8pov

The world can certainly do better than this. Here's why.

Monday, February 25

One Question for the Candidates

As this is the most intensely watched, hotly debated, and historically significant election in the history of America, it seems only appropriate that an intense, hot, and historically significant question be asked of the candidates.

As a generation looks for guidance not from their elders as they would have in times past but from electronic resources and historical artefacts online, a name that keeps cropping up in the discussion of the identity of America and the conduct of modern America is that of Noam Chomsky. He, being the opinionated and celebrated educator from MIT can be quoted, "if the standards of the Nuremberg trials were applied, then every post-World War II American President," including your husband, Senator Clinton, and the sometime archetype for your Presidential bid, JFK, Senator Obama, [and the people who held you as a prisoner of war, Senator McCain,] "would have been hanged as a war criminal." The crimes for which the Nuremberg "war crimes" statues are applied are a matter of historical record and can be repeated if necessary. The crimes for which the current administration might be held accountable is also repeatable, should that be requested. Here, I don't seek debate about the requirements of the position of the presidency. It is an unenviable position on many occasions. Nor do I seek a political parrying or pillorying of the idea that tough decisions, viewed from a distance, constitute war crimes. What I seek is an answer to a question that will resonate for generations in the eyes of those that will live in the aftermath of America being called to task about its conduct overseas.

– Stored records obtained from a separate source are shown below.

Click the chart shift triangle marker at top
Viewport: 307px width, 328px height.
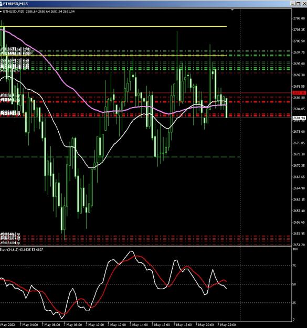coord(232,9)
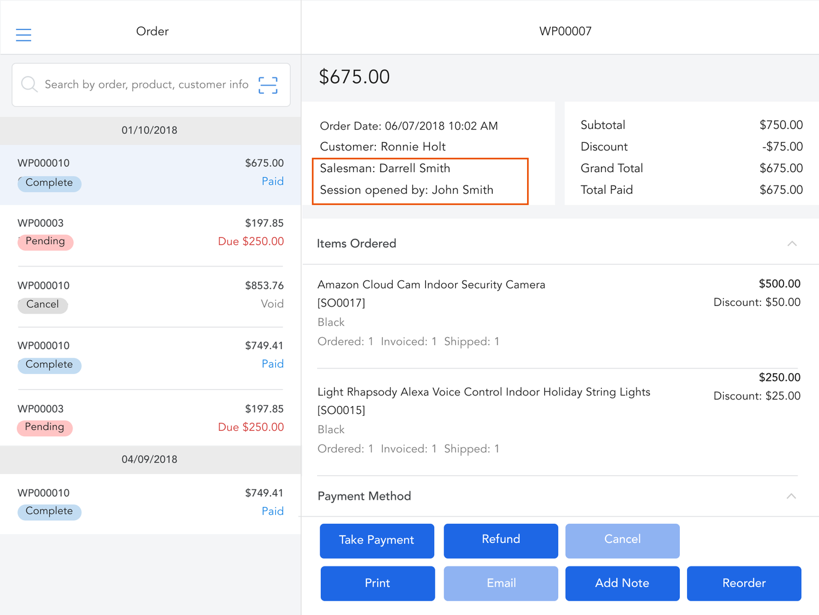Screen dimensions: 819x615
Task: Click the Amazon Cloud Cam item
Action: 431,285
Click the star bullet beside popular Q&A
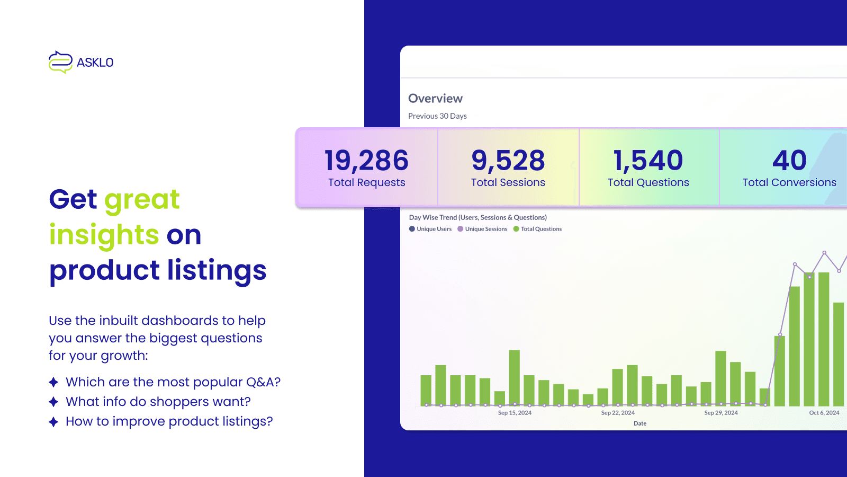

The question at hand is one that ought to have been asked by an intrepid individual in 2004. Certainly there are no two words that sunk the John Kerry's bid for the Presidency faster than "global test," in response to a question about engaging in a pre-emptive war. This was just before we were really, really sure that the Iraq war was a really, really big lie. Yet, a notion remains, that the conduct of America, as a citizen in a global community and as an extension of the powers held by the office of the President of the United States, is as much an element in the practice of national security and the war on Terror as is the maintenance of America's interests. A President behaving as a war criminal, thus, invites or incites or exacerbates terrorism -- a tool of desperation, lest we forget -- in the homeland.

My question is this: Can four generations of Americans, and the myriad people of the world, look to any of you to uphold international agreements and not to commit war crimes in the course of your Presidency?